Data extracts
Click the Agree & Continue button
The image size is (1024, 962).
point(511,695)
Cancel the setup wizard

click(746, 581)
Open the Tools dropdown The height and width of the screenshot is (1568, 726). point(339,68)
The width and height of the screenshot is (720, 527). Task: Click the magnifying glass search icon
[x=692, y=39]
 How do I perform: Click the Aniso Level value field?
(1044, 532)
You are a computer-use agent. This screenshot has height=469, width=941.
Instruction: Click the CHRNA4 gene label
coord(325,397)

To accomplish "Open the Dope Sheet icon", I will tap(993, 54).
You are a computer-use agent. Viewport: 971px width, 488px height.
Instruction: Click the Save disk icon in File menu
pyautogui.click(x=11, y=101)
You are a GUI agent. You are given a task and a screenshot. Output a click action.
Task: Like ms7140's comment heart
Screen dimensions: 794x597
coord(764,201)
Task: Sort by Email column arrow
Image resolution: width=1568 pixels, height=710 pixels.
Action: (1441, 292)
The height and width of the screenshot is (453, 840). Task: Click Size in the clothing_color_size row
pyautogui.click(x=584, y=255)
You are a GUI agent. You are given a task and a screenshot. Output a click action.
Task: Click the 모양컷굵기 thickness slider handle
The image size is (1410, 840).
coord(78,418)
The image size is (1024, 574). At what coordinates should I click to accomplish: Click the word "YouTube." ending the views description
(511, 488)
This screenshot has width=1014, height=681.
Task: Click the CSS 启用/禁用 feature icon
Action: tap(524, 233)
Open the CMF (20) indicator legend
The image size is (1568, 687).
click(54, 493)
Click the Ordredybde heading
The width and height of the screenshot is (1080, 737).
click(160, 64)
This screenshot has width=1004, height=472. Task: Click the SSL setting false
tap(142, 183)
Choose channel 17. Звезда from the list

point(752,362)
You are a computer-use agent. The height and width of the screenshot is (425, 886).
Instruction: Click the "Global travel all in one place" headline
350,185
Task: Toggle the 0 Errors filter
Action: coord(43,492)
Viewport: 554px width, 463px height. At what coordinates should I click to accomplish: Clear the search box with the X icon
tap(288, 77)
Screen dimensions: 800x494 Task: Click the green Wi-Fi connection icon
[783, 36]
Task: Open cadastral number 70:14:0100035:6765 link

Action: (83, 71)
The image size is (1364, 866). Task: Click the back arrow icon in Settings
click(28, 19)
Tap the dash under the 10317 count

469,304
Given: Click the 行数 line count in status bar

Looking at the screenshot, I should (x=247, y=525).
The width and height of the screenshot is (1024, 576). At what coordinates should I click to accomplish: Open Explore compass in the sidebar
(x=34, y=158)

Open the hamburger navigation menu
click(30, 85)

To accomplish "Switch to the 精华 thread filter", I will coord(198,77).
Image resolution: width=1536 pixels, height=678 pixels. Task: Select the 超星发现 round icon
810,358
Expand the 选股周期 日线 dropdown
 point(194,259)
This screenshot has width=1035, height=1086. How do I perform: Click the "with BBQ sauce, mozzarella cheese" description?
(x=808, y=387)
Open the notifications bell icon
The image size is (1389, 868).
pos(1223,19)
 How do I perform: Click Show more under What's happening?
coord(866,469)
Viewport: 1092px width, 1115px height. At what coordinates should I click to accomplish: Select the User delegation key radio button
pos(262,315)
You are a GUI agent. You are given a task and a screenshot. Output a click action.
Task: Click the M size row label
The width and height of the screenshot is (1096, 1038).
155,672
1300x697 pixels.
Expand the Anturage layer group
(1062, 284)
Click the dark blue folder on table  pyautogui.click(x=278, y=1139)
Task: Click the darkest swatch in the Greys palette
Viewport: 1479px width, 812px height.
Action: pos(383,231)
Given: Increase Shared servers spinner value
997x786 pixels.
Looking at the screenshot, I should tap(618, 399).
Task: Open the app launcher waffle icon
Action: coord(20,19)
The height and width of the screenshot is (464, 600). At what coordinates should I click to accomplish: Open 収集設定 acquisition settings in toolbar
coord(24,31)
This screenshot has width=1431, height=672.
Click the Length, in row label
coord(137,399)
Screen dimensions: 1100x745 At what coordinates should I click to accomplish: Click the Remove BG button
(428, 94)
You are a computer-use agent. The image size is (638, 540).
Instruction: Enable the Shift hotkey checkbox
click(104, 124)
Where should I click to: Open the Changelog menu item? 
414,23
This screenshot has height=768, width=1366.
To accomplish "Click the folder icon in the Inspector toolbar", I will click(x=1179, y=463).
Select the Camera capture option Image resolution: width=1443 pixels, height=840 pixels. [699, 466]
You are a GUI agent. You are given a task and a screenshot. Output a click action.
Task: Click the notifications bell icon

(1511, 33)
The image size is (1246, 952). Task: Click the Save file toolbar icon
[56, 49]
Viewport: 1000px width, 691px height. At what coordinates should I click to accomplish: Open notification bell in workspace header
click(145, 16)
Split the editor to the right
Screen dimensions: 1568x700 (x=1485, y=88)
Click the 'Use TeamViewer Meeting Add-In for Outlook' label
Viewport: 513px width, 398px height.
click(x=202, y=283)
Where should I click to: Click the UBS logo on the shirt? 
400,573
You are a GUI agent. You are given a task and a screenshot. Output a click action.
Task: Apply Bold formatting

What the exercise asks
Each entry above must be printed exactly as written.

Exercise response
Click the Agree & Continue button
The image size is (1024, 962).
point(511,695)
Cancel the setup wizard

click(746, 581)
Open the Tools dropdown The height and width of the screenshot is (1568, 726). point(339,68)
The width and height of the screenshot is (720, 527). Task: Click the magnifying glass search icon
[x=692, y=39]
 How do I perform: Click the Aniso Level value field?
(1044, 532)
You are a computer-use agent. This screenshot has height=469, width=941.
Instruction: Click the CHRNA4 gene label
coord(325,397)

To accomplish "Open the Dope Sheet icon", I will tap(993, 54).
You are a computer-use agent. Viewport: 971px width, 488px height.
Instruction: Click the Save disk icon in File menu
pyautogui.click(x=11, y=101)
You are a GUI agent. You are given a task and a screenshot. Output a click action.
Task: Like ms7140's comment heart
Screen dimensions: 794x597
coord(764,201)
Task: Sort by Email column arrow
Image resolution: width=1568 pixels, height=710 pixels.
Action: (1441, 292)
The height and width of the screenshot is (453, 840). Task: Click Size in the clothing_color_size row
pyautogui.click(x=584, y=255)
You are a GUI agent. You are given a task and a screenshot. Output a click action.
Task: Click the 모양컷굵기 thickness slider handle
The image size is (1410, 840).
coord(78,418)
The image size is (1024, 574). At what coordinates should I click to accomplish: Click the word "YouTube." ending the views description
(511, 488)
This screenshot has width=1014, height=681.
Task: Click the CSS 启用/禁用 feature icon
Action: tap(524, 233)
Open the CMF (20) indicator legend
The image size is (1568, 687).
click(54, 493)
Click the Ordredybde heading
The width and height of the screenshot is (1080, 737).
click(160, 64)
This screenshot has width=1004, height=472. Task: Click the SSL setting false
tap(142, 183)
Choose channel 17. Звезда from the list

point(752,362)
You are a computer-use agent. The height and width of the screenshot is (425, 886).
Instruction: Click the "Global travel all in one place" headline
350,185
Task: Toggle the 0 Errors filter
Action: coord(43,492)
Viewport: 554px width, 463px height. At what coordinates should I click to accomplish: Clear the search box with the X icon
tap(288, 77)
Screen dimensions: 800x494 Task: Click the green Wi-Fi connection icon
[783, 36]
Task: Open cadastral number 70:14:0100035:6765 link

Action: (83, 71)
The image size is (1364, 866). Task: Click the back arrow icon in Settings
click(28, 19)
Tap the dash under the 10317 count

469,304
Given: Click the 行数 line count in status bar

Looking at the screenshot, I should (x=247, y=525).
The width and height of the screenshot is (1024, 576). At what coordinates should I click to accomplish: Open Explore compass in the sidebar
(x=34, y=158)

Open the hamburger navigation menu
click(30, 85)

To accomplish "Switch to the 精华 thread filter", I will coord(198,77).
Image resolution: width=1536 pixels, height=678 pixels. Task: Select the 超星发现 round icon
810,358
Expand the 选股周期 日线 dropdown
 point(194,259)
This screenshot has width=1035, height=1086. How do I perform: Click the "with BBQ sauce, mozzarella cheese" description?
(x=808, y=387)
Open the notifications bell icon
The image size is (1389, 868).
pos(1223,19)
 How do I perform: Click Show more under What's happening?
coord(866,469)
Viewport: 1092px width, 1115px height. At what coordinates should I click to accomplish: Select the User delegation key radio button
pos(262,315)
You are a GUI agent. You are given a task and a screenshot. Output a click action.
Task: Click the M size row label
The width and height of the screenshot is (1096, 1038).
155,672
1300x697 pixels.
Expand the Anturage layer group
(1062, 284)
Click the dark blue folder on table  pyautogui.click(x=278, y=1139)
Task: Click the darkest swatch in the Greys palette
Viewport: 1479px width, 812px height.
Action: pos(383,231)
Given: Increase Shared servers spinner value
997x786 pixels.
Looking at the screenshot, I should tap(618, 399).
Task: Open the app launcher waffle icon
Action: coord(20,19)
The height and width of the screenshot is (464, 600). At what coordinates should I click to accomplish: Open 収集設定 acquisition settings in toolbar
coord(24,31)
This screenshot has width=1431, height=672.
Click the Length, in row label
coord(137,399)
Screen dimensions: 1100x745 At what coordinates should I click to accomplish: Click the Remove BG button
(428, 94)
You are a computer-use agent. The image size is (638, 540).
Instruction: Enable the Shift hotkey checkbox
click(104, 124)
Where should I click to: Open the Changelog menu item? 
414,23
This screenshot has height=768, width=1366.
To accomplish "Click the folder icon in the Inspector toolbar", I will click(x=1179, y=463).
Select the Camera capture option Image resolution: width=1443 pixels, height=840 pixels. [699, 466]
You are a GUI agent. You are given a task and a screenshot. Output a click action.
Task: Click the notifications bell icon

(1511, 33)
The image size is (1246, 952). Task: Click the Save file toolbar icon
[56, 49]
Viewport: 1000px width, 691px height. At what coordinates should I click to accomplish: Open notification bell in workspace header
click(145, 16)
Split the editor to the right
Screen dimensions: 1568x700 (x=1485, y=88)
Click the 'Use TeamViewer Meeting Add-In for Outlook' label
Viewport: 513px width, 398px height.
click(x=202, y=283)
Where should I click to: Click the UBS logo on the shirt? 
400,573
You are a GUI agent. You are given a task and a screenshot. Output a click action.
Task: Apply Bold formatting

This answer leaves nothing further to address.